La Californie avait dit non, le Connecticut est donc le premier Etat américain à adopter une loi sur l'étiquetage des organismes génétiquement modifiés (OGM). Un porte-parole de la Chambre des représentants du Connecticut, Todd Murphy, a indiqué à l'AFP mardi que le projet de loi y avait été adopté lundi par «134 votes contre 3», après avoir été déjà validé par le Sénat samedi.

Le Connecticut devient «le premier Etat de la nation à adopter une loi sur l'étiquetage des OGM, ce qui prépare le terrain à d'autres Etats pour qu'ils joignent le mouvement croissant visant à donner plus de choix aux consommateurs», avait commenté samedi le président de la Chambre de l'Etat, le démocrate Brendan Sharkey, en annonçant un accord bipartisan. La loi n'entrera toutefois en vigueur que «si quatre Etats supplémentaires dans le nord-est des Etats-Unis, dont un Etat voisin du Connecticut» adoptent des lois similaires, a précisé Todd Murphy. «Le Connecticut est un Etat très petit et nous voulions être surs qu'il ne serait pas le seul de la région et que ce serait un effort régional, sans quoi les petites entreprises concernées pourraient être désavantagées».

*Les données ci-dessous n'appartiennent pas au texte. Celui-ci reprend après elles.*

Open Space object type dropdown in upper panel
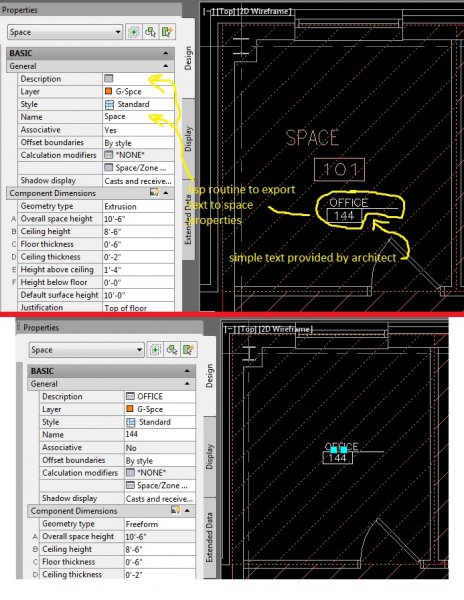The image size is (464, 600). [65, 32]
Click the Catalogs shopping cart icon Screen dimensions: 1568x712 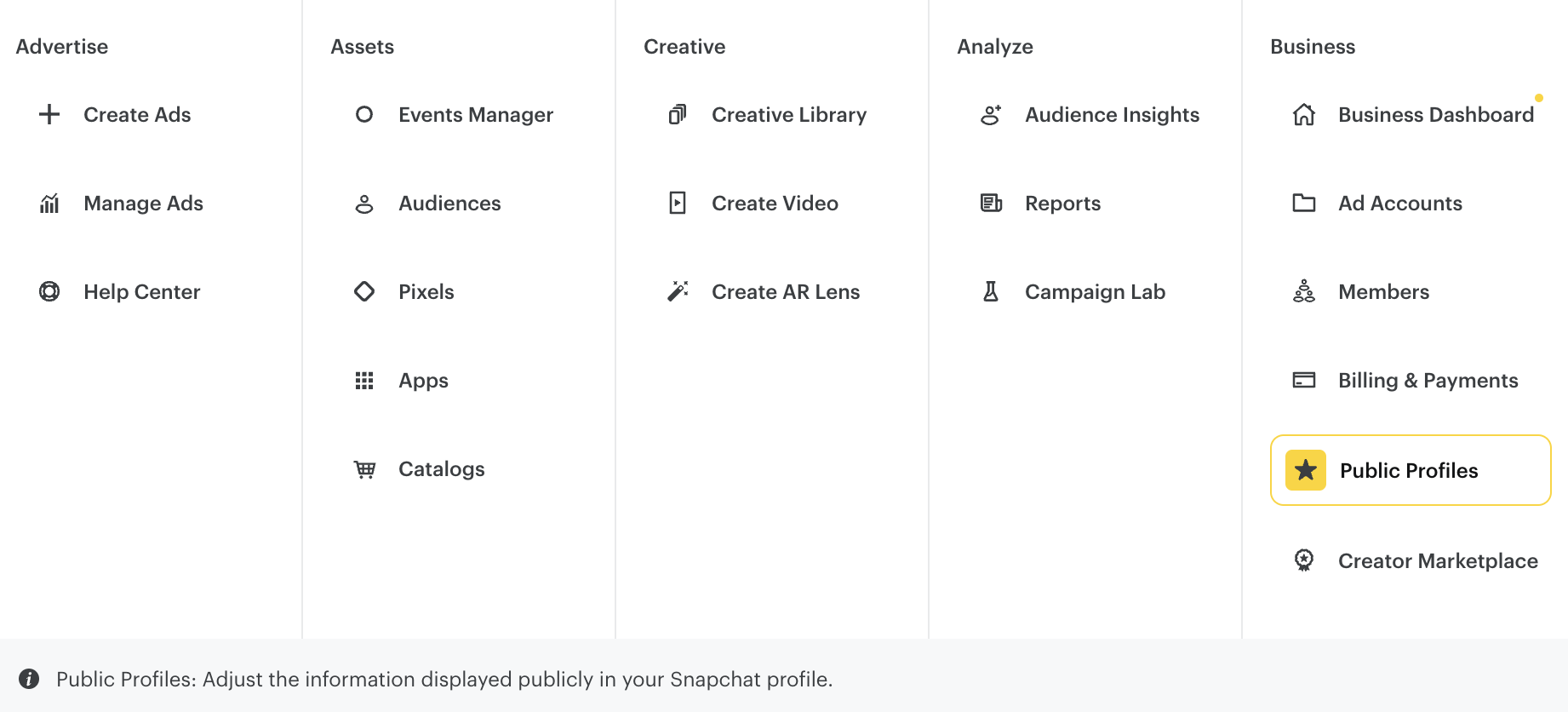click(364, 469)
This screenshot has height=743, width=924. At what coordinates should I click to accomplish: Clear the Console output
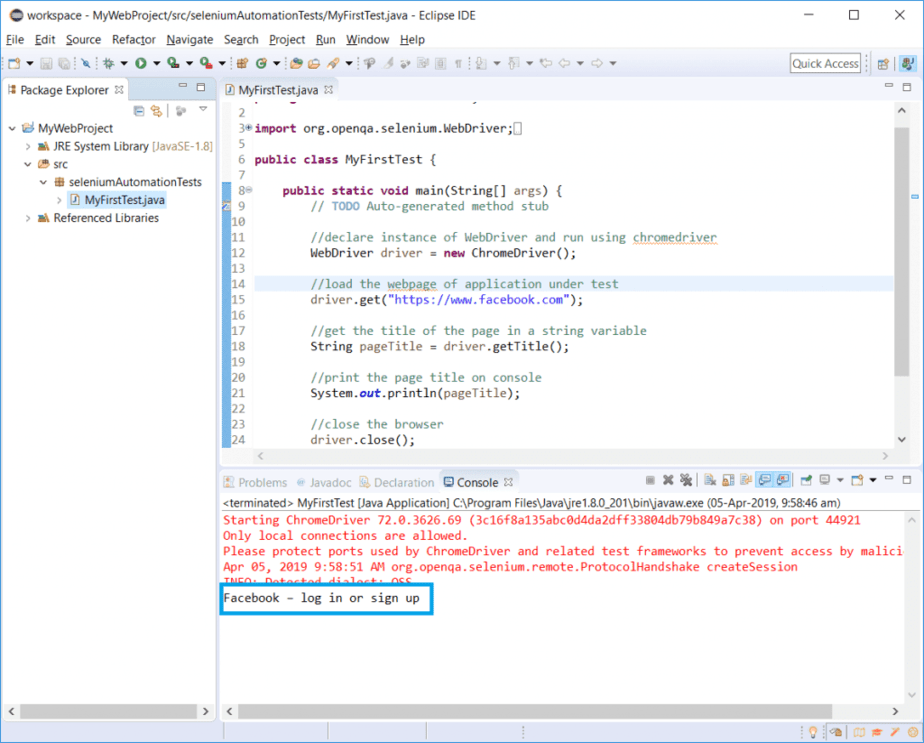tap(708, 480)
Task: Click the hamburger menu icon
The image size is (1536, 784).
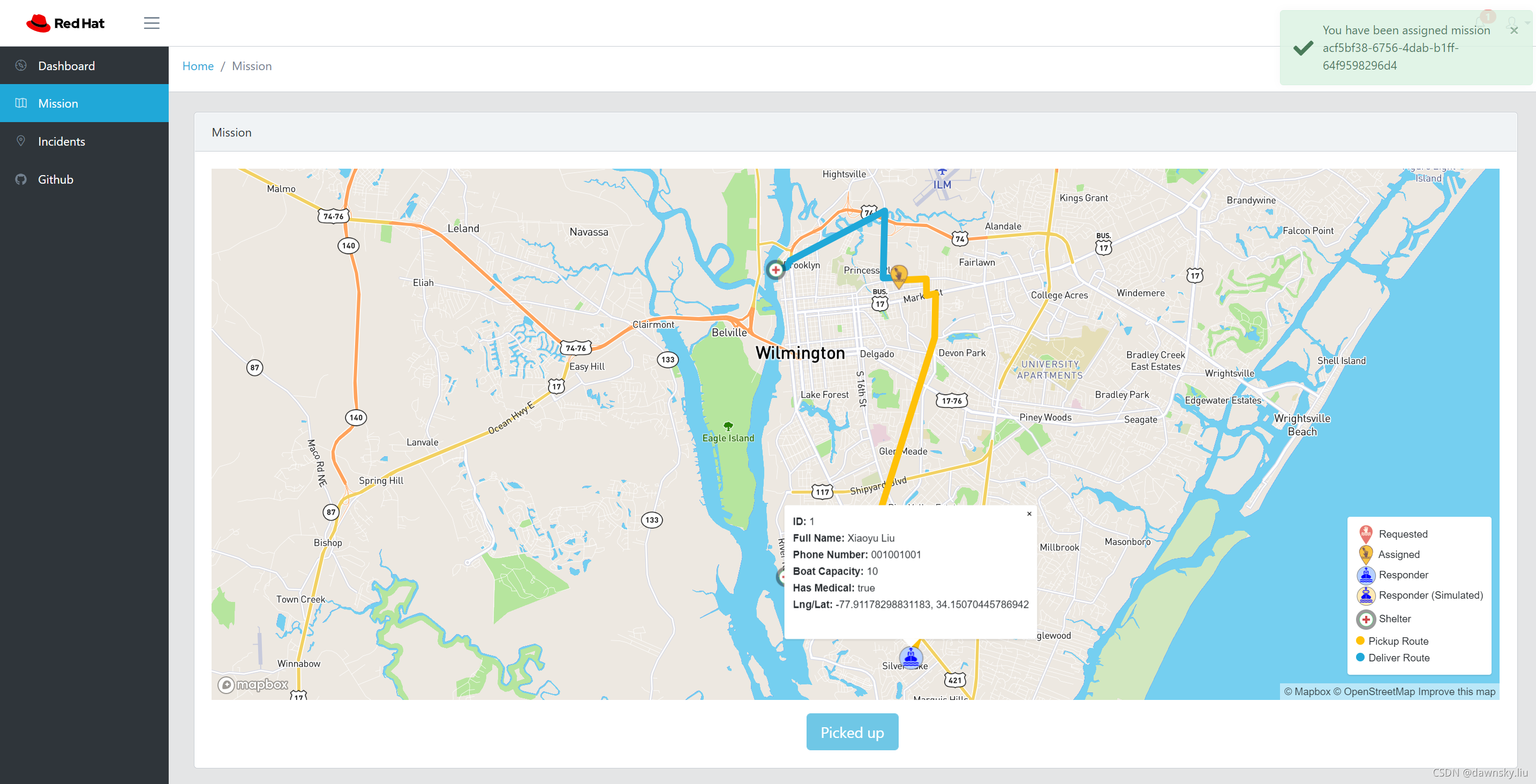Action: coord(152,22)
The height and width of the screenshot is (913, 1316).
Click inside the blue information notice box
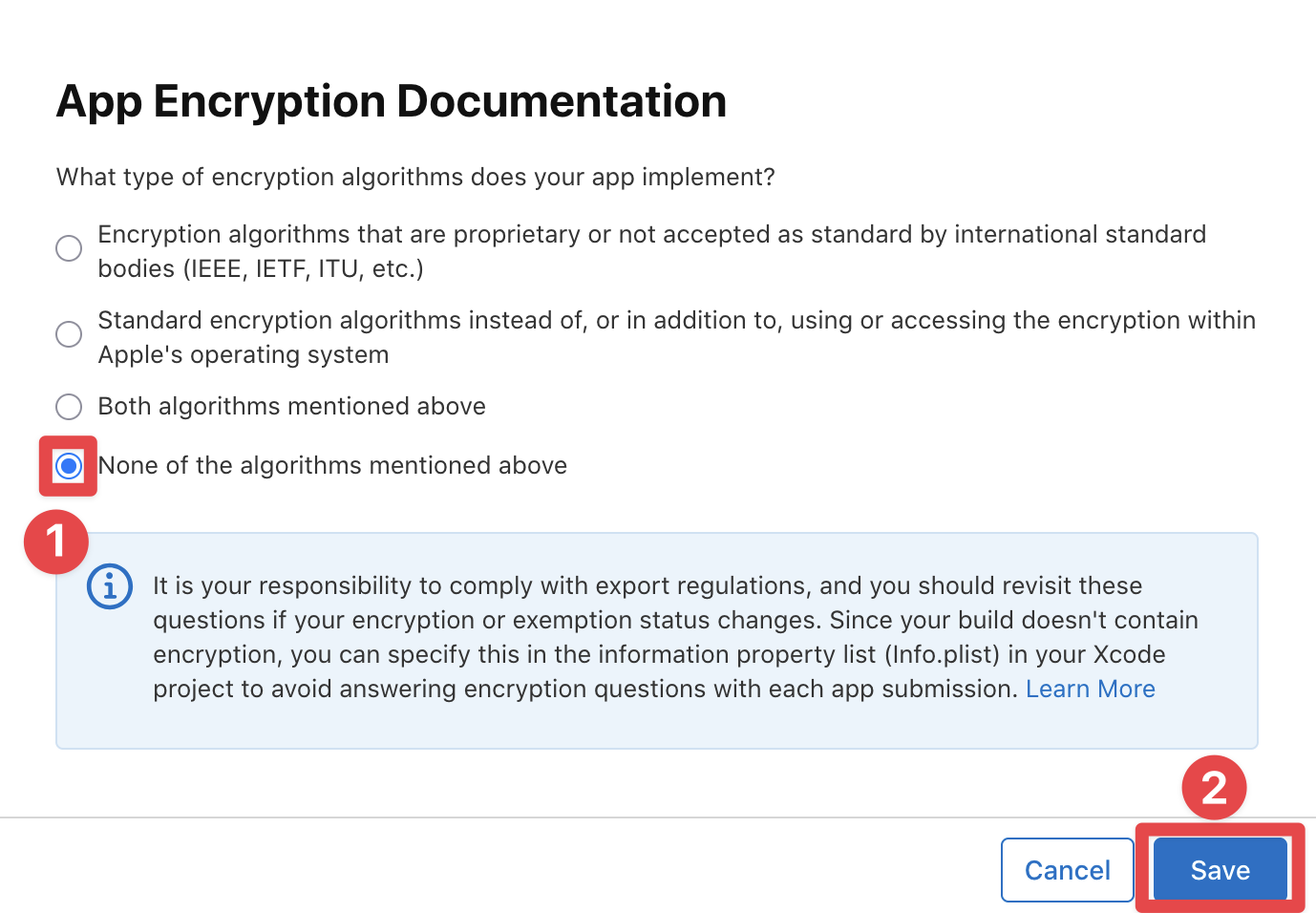[659, 640]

Des dérivés d’OGM dans 60 à 70% des aliments industriels

Le Center for Food Safety (CFS), une association américaine qui lutte contre les OGM, a salué dans un communiqué «le parlement du Connecticut pour avoir voté la première loi» aux Etats-Unis exigeant de signaler dans l'étiquetage des produits alimentaires la présence d'OGM, soulignant que des projets de loi de ce type ont été proposés dans 26 Etats américains au total cette année.

Le débat sur les OGM a été relancé la semaine dernière par la découverte dans un champ de l'Oregon (nord-ouest) de traces d'un blé OGM non homologué, développé par Monsanto il y a plus de dix ans. Les OGM dominent la culture du maïs et du soja aux Etats-Unis et des dérivés d'OGM sont présents dans «60 à 70% des aliments industriels», selon le CFS.